# Exercise goal
Read the records that follow and state how many lines hold "resolution", adding nothing else.
Available records section start
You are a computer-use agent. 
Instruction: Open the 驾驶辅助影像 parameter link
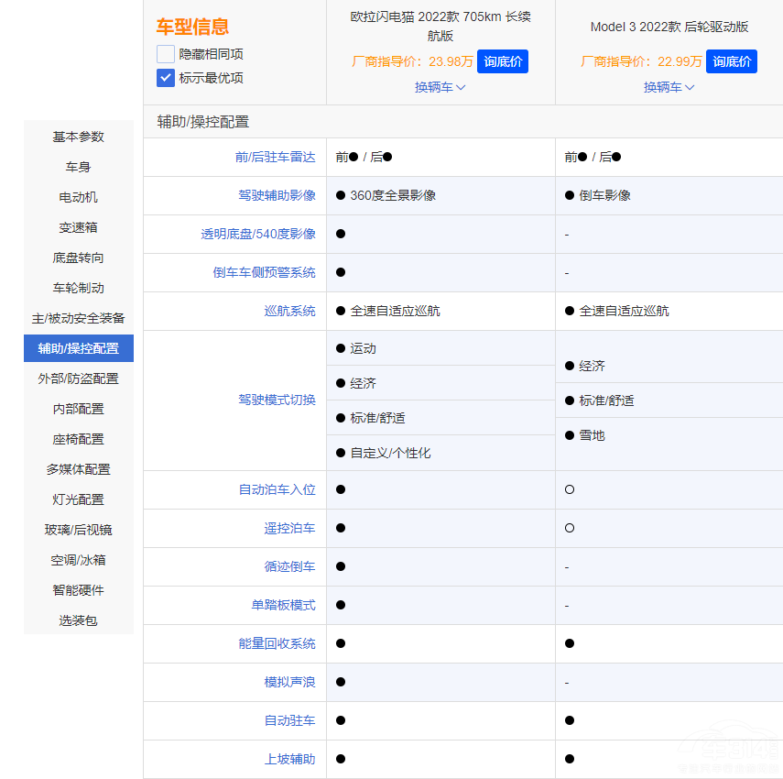(x=277, y=195)
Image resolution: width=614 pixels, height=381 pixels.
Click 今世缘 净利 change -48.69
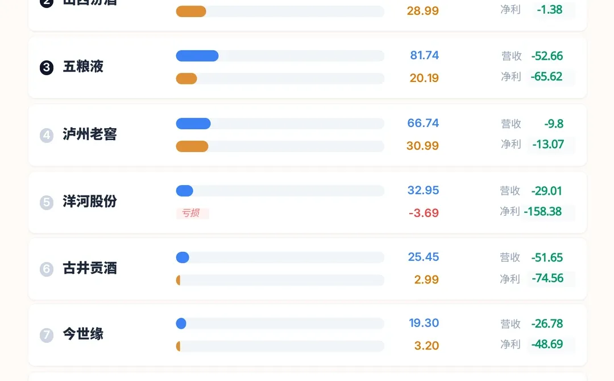[547, 345]
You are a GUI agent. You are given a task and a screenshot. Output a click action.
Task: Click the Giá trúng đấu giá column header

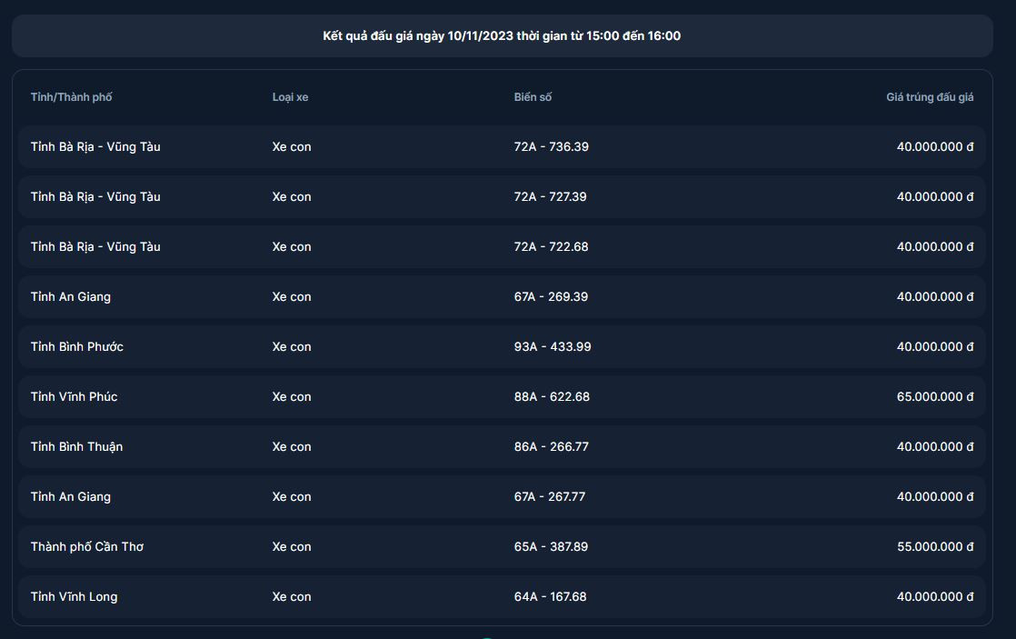click(929, 97)
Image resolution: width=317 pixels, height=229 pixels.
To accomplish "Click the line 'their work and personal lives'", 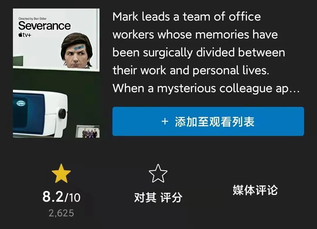I will [191, 70].
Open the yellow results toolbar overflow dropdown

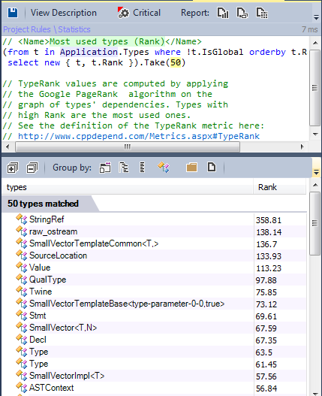click(316, 173)
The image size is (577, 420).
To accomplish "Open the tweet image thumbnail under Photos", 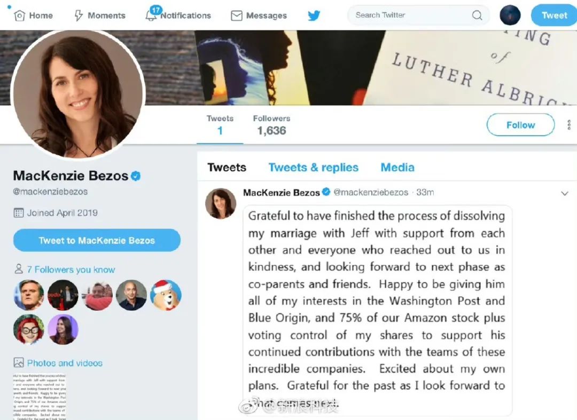I will [x=40, y=397].
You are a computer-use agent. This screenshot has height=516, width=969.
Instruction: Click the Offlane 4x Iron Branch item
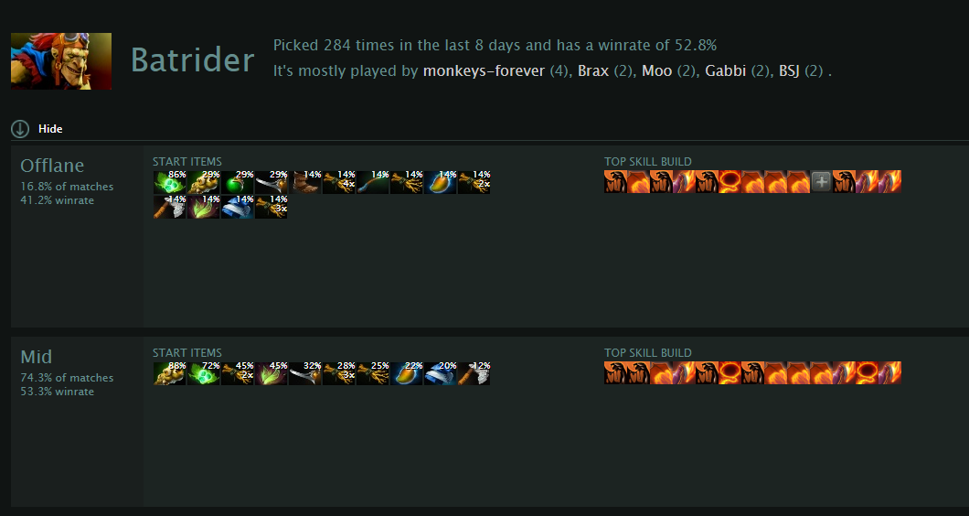tap(338, 182)
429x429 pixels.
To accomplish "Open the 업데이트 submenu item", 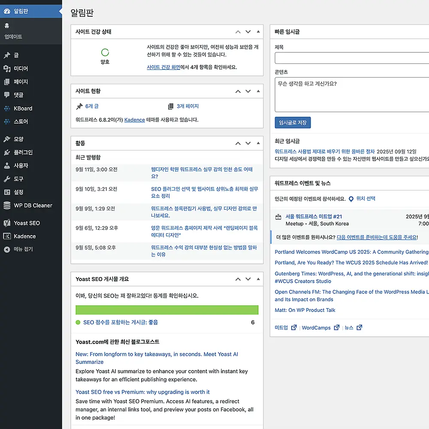I will coord(13,37).
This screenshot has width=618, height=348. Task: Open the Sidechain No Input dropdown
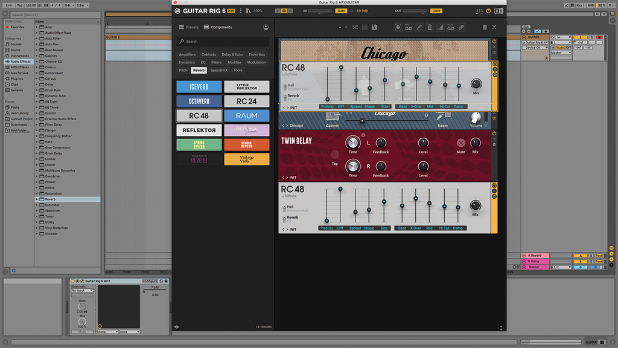pyautogui.click(x=82, y=291)

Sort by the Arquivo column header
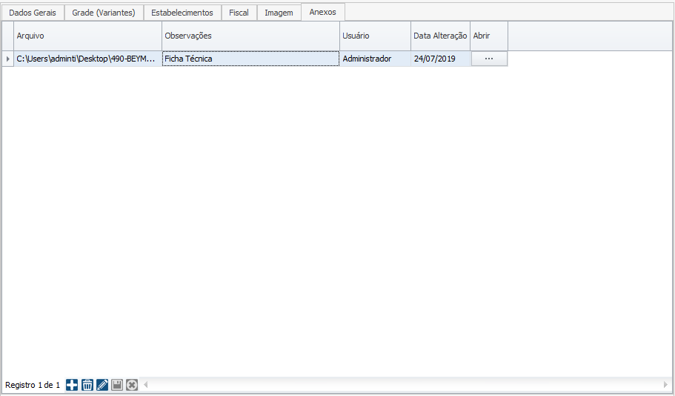pyautogui.click(x=87, y=36)
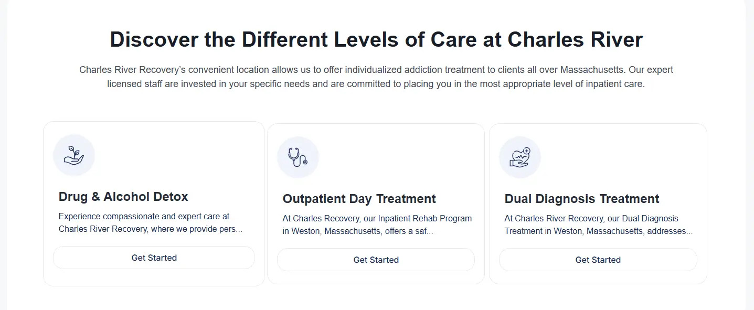
Task: Click the heart-in-hand icon for Dual Diagnosis
Action: (x=520, y=157)
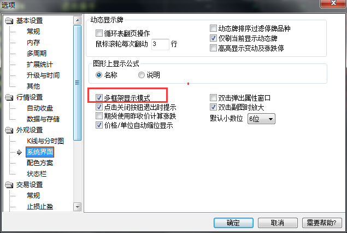This screenshot has width=347, height=233.
Task: Click the 需要帮助? button
Action: point(322,223)
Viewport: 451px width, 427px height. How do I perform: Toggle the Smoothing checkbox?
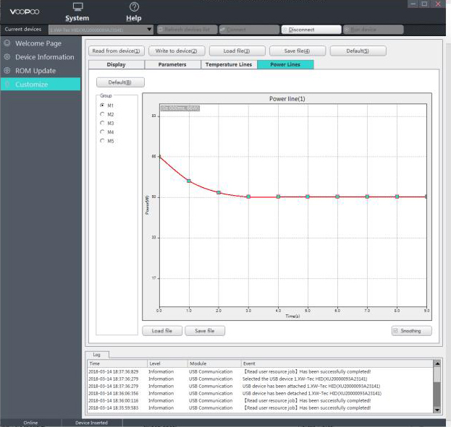[x=396, y=330]
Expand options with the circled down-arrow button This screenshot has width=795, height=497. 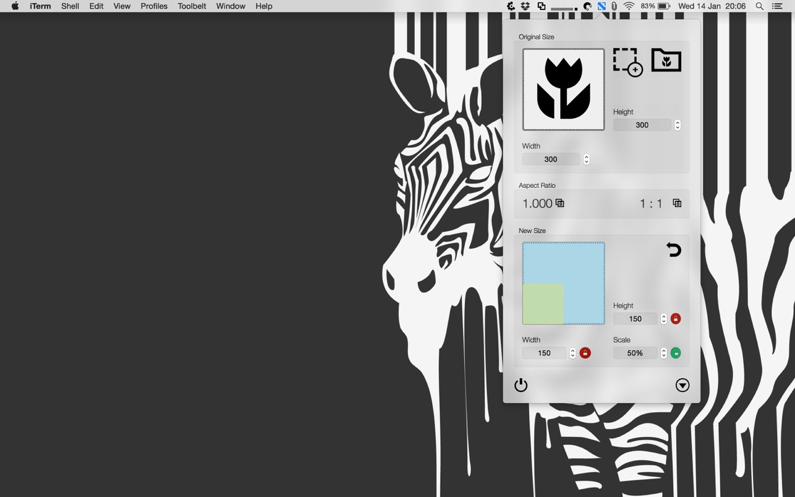(x=682, y=385)
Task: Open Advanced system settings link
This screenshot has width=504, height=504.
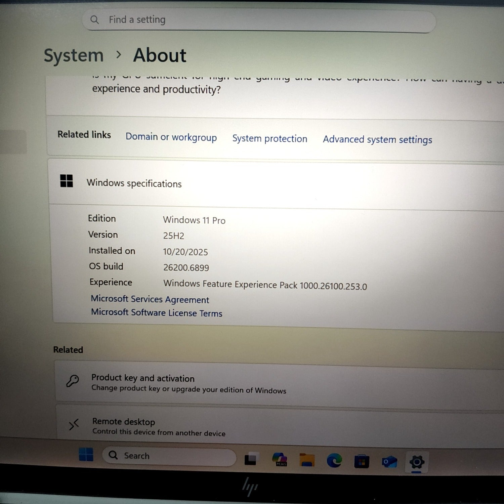Action: [377, 139]
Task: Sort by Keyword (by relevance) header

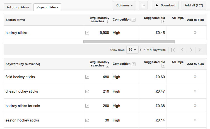Action: (23, 64)
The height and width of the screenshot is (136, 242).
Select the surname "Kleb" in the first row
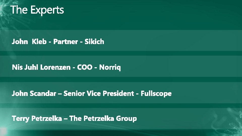pos(39,42)
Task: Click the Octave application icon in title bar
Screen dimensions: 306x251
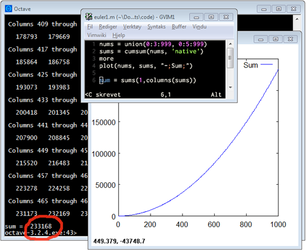Action: (9, 9)
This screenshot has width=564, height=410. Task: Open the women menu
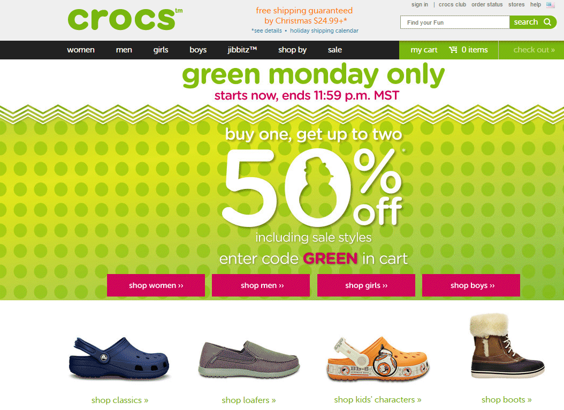coord(81,50)
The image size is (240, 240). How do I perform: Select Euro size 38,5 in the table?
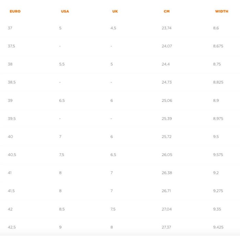[x=12, y=82]
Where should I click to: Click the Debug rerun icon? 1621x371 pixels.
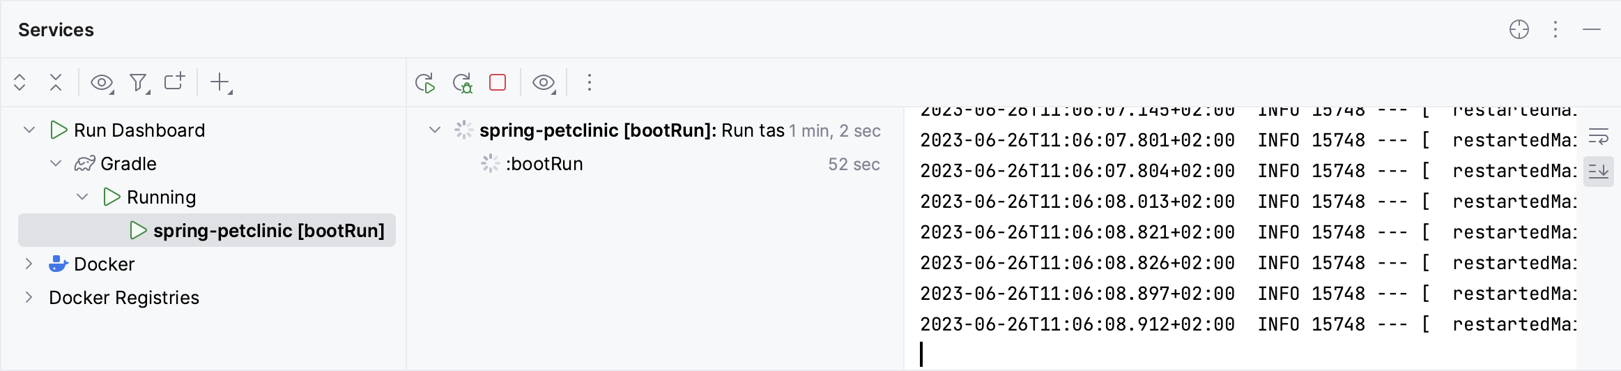click(462, 83)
Available records section end
# Written response
2